Supplied passage:
Sub clover and annual medic harvest can be painstakingly slow with up to 60-year-old machines travelling at just a few kilometres an hour.
But a new project is giving growers hope for the future of these varieties.
In October, the University of WA received $530,000 in funding from AgriFutures Australia to investigate a more efficient harvesting method to pick up the hard-seeded legume seed often buried in the ground and thresh it out of the pods.
The 3.5-year project will also tackle soil management, especially post-harvest.
In the 1980s Horwood Bagshaw ceased manufacturing the vacuum machines still used by most growers today and it is becoming increasingly difficult to repair and replace worn parts.
In a workshop at Naracoorte on Tuesday, growers shared their experiences and came up with a wish-list for modifying an existing machine or developing a new prototype.
The project is being led by plant scientist Phil Nichols but the team includes skills in agricultural engineering, pasture agronomy and breeding.
Associate Professor Nichols says they are keeping an "open mind" but have already gathered six case studies from growers from SA, WA and NSW.
The next step is a grower survey before getting into the design phase.
"We are confident we can make a big difference and will have something in place for growers in the not too distant future," he said.
According to Australian Seed Authority figures, sub clover makes up approximately half of the pasture legume seed grown annually in Australia, with about 1600 tonnes produced.
Kybybolite grower Andrew Shepherd's family pioneered sub clover seed growing in the region more than a century ago and he is hopeful he will not be the last generation to grow it.
He is grateful to AgriFutures for recognising the industry is at the "crossroads".
"We have got one go at this and there are lots of small pieces of the puzzle we need to get right," he said.
"Cost is a major factor in any machine so whether it is feasible to start from scratch to build a new machine I am not sure, or is building an adjustment to be fitted to a conventional header the answer? "
He says sub clover is too valuable to the grazing industry to be lost.
"In the last five to 10 years there has been a small push away from sub clovers in pasture seed mixes with grasses becoming more dominant, but producers are again recognising those pastures with clover have higher feed value and longevity," he said.
During the recent harvest Mr Shepherd said irrigated crops had yielded "quite well" but dryland paddocks had been disappointing, with most going 200 kilograms a hectare to 500kg/ha.

Dataset records:

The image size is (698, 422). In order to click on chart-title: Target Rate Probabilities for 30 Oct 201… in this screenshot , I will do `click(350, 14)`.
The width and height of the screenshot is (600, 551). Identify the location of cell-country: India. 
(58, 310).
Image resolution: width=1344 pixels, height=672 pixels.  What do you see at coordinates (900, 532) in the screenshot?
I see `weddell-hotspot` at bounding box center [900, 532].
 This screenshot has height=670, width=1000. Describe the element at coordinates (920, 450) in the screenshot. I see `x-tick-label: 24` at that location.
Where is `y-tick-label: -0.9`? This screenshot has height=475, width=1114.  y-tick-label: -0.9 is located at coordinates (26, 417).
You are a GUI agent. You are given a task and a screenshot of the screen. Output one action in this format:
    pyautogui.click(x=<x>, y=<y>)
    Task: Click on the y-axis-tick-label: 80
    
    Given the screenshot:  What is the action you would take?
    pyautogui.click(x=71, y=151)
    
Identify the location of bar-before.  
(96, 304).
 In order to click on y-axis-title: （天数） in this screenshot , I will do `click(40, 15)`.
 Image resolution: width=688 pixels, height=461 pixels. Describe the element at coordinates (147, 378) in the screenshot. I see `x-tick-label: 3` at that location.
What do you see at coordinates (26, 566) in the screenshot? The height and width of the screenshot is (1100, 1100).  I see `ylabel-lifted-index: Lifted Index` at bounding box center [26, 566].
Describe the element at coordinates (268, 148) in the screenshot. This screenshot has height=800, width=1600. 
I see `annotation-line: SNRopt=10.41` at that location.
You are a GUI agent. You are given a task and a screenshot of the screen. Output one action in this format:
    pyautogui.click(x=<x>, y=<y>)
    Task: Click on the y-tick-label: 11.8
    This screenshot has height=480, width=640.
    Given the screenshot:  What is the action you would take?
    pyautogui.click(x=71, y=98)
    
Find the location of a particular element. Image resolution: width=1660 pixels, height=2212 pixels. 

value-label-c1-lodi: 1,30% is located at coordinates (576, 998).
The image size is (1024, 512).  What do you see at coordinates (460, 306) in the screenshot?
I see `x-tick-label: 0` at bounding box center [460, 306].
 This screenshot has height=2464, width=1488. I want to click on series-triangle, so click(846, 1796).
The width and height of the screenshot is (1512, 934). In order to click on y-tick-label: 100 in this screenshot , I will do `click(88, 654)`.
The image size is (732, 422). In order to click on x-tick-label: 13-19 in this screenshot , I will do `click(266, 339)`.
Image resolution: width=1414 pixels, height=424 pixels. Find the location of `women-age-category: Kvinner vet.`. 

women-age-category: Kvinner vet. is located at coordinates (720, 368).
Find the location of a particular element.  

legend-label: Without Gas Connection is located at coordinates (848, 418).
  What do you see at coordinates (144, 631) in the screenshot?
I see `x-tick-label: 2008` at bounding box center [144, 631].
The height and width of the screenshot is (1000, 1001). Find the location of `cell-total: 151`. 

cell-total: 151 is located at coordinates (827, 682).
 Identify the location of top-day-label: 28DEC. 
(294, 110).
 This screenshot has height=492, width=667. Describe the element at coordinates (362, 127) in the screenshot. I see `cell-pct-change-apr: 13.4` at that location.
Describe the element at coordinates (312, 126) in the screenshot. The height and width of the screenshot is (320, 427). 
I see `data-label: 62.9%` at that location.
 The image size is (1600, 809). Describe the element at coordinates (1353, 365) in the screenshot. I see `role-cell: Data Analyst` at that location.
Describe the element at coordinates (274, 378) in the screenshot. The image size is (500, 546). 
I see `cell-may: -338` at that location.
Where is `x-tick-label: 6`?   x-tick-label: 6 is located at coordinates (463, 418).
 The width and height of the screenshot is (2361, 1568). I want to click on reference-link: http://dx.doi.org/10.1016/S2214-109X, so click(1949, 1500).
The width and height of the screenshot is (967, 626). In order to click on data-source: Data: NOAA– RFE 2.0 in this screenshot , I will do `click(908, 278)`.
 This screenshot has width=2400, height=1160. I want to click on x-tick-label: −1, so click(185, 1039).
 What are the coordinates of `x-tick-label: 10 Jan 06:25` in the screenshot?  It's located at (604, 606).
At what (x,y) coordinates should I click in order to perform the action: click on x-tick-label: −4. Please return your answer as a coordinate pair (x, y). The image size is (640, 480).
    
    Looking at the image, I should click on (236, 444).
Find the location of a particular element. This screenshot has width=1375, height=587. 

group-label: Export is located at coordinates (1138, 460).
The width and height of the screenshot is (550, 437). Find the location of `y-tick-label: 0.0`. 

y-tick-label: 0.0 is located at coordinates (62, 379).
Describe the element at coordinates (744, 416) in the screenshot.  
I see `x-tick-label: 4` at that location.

Problem requirements:
Reproduce the portion of the sub clover harvesting article above from "The project is" to "to grow it.", word for word.

Output for this exercise:
The project is being led by plant scientist Phil Nichols but the team includes skills in agricultural engineering, pasture agronomy and breeding.
Associate Professor Nichols says they are keeping an "open mind" but have already gathered six case studies from growers from SA, WA and NSW.
The next step is a grower survey before getting into the design phase.
"We are confident we can make a big difference and will have something in place for growers in the not too distant future," he said.
According to Australian Seed Authority figures, sub clover makes up approximately half of the pasture legume seed grown annually in Australia, with about 1600 tonnes produced.
Kybybolite grower Andrew Shepherd's family pioneered sub clover seed growing in the region more than a century ago and he is hopeful he will not be the last generation to grow it.